Thread: Real Analysis - Limits and Order #2

Let (an) be a bounded (not necessarily convergent) sequence, and assume
lim bn = 0. Show that lim(an*bn) = 0. Why are we not allowed to use the Algebraic Limit Theorem to prove this.

Hello,

Originally Posted by ajj86

Let (an) be a bounded (not necessarily convergent) sequence, and assume
lim bn = 0. Show that lim(an*bn) = 0. Why are we not allowed to use the Algebraic Limit Theorem to prove this.

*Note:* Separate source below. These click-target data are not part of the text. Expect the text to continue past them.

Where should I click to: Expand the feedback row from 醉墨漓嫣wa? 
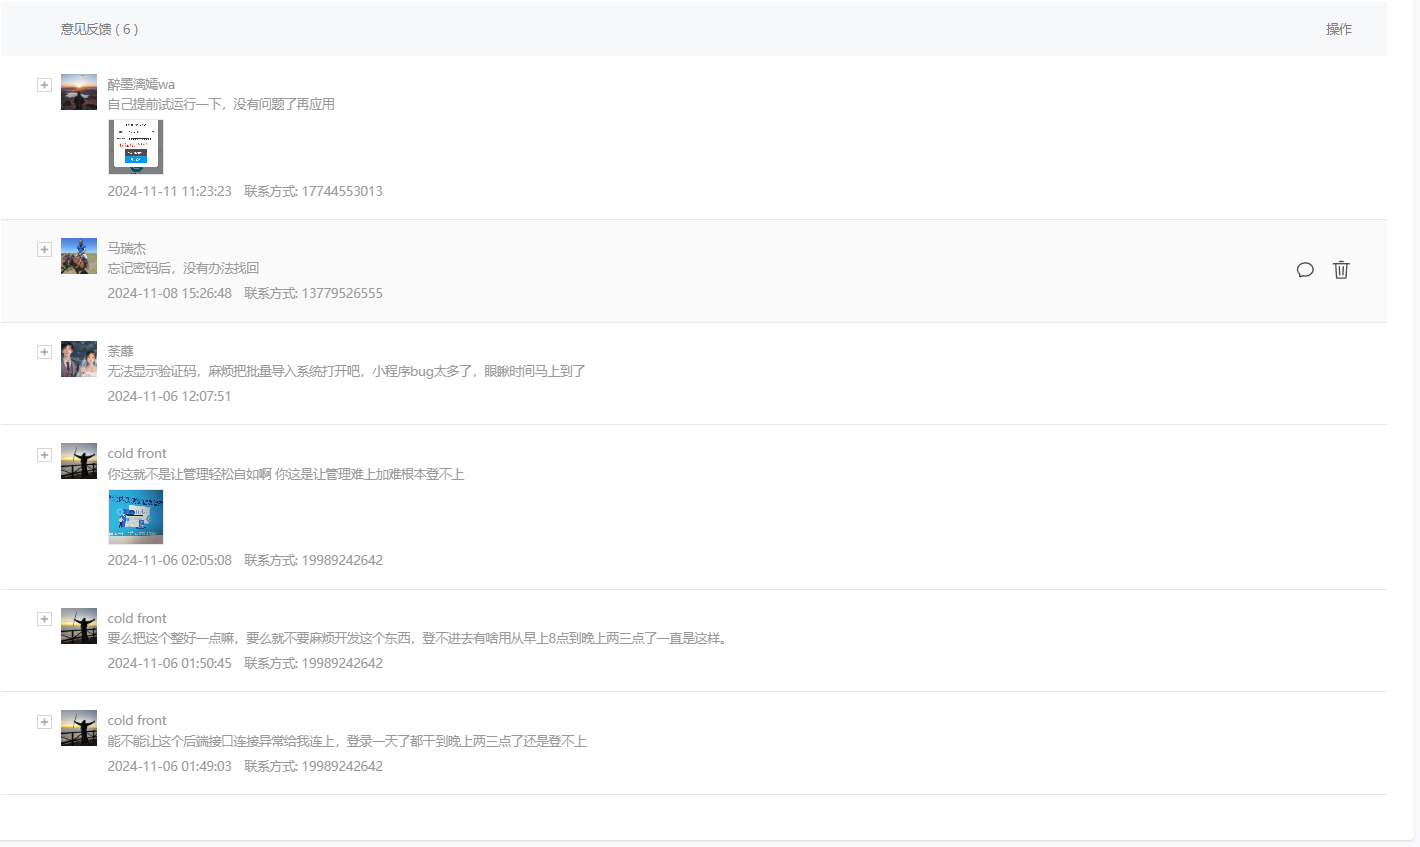pos(44,85)
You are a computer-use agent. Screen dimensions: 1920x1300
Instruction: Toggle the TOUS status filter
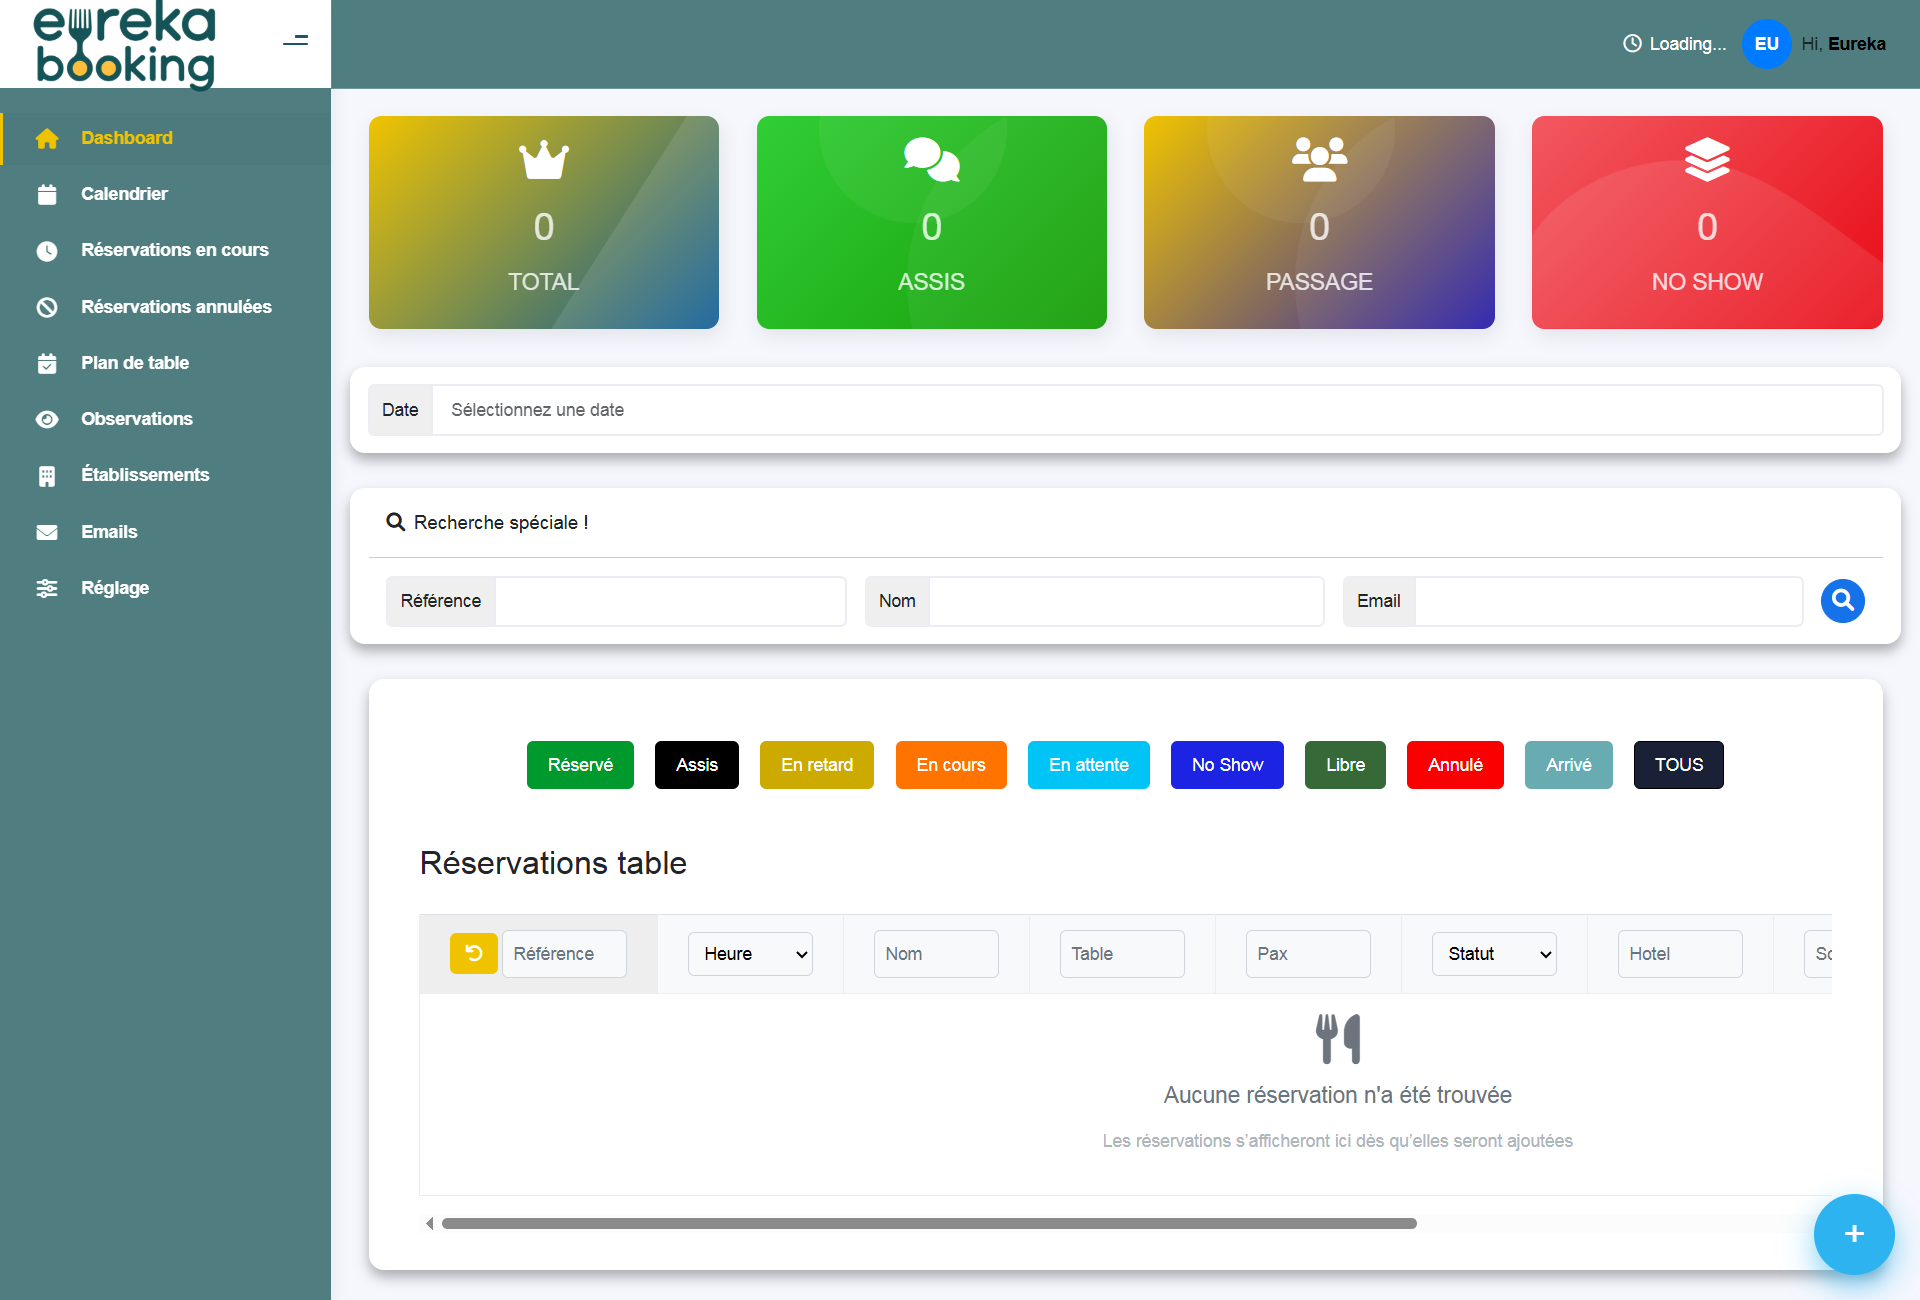(1678, 765)
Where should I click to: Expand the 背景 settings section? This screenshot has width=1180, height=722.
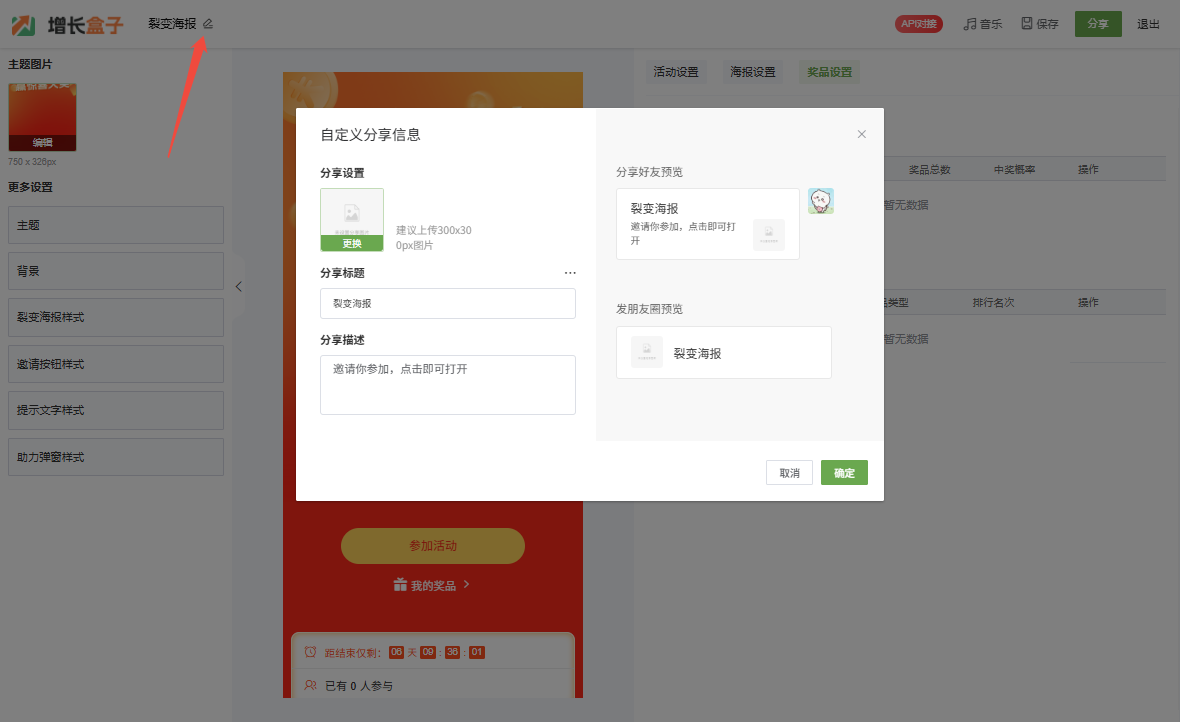[116, 271]
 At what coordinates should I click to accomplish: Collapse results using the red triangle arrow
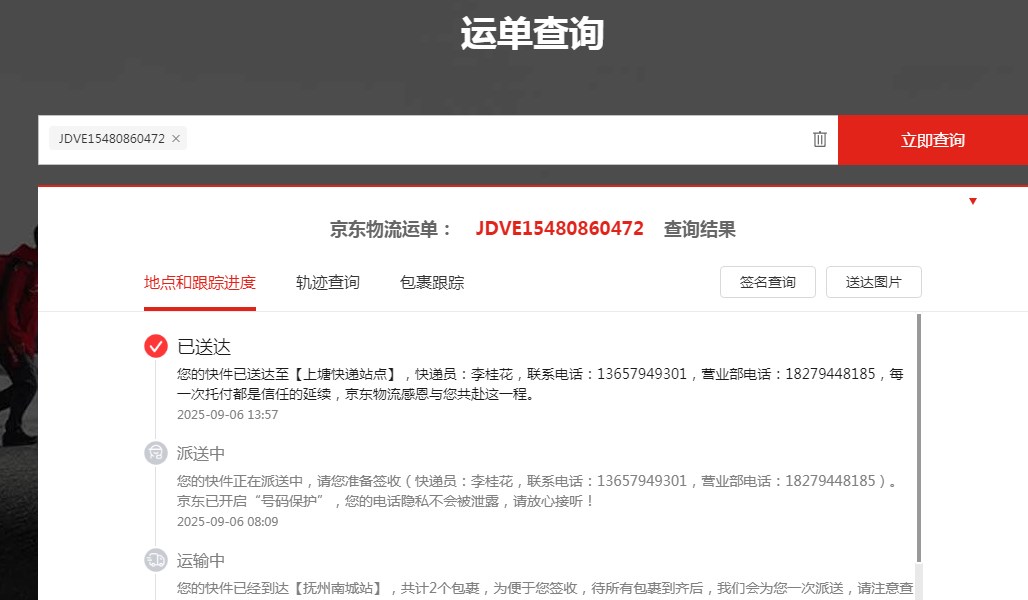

What is the algebraic limit theorem ??

$\displaystyle \lim b_n=0 \Leftrightarrow \forall \epsilon > 0, ~ \exists N \in \mathbb{N}, ~ \forall n > N, ~ |b_n|< \epsilon$

$\displaystyle (a_n) \text{ bounded } \Leftrightarrow \exists K>0 \quad |a_n|<K \quad \forall n$ (in particular for n>N)

Multiply :
$\displaystyle |a_n| \times |b_n|=|a_n \times b_n|< \epsilon K$

So :
$\displaystyle \forall \delta= \epsilon K, ~ \exists N \in \mathbb{N}, ~ \forall n > N, ~ |a_n| \times |b_n|=|a_n \times b_n|< \delta$

This is the definition for $\displaystyle \lim a_n \times b_n=0$

I appreciate your answer to my question. I've been having a lot of trouble understanding real analysis. This class reminds me a lot of abstract algebra. I guess proofs just aren't my forte.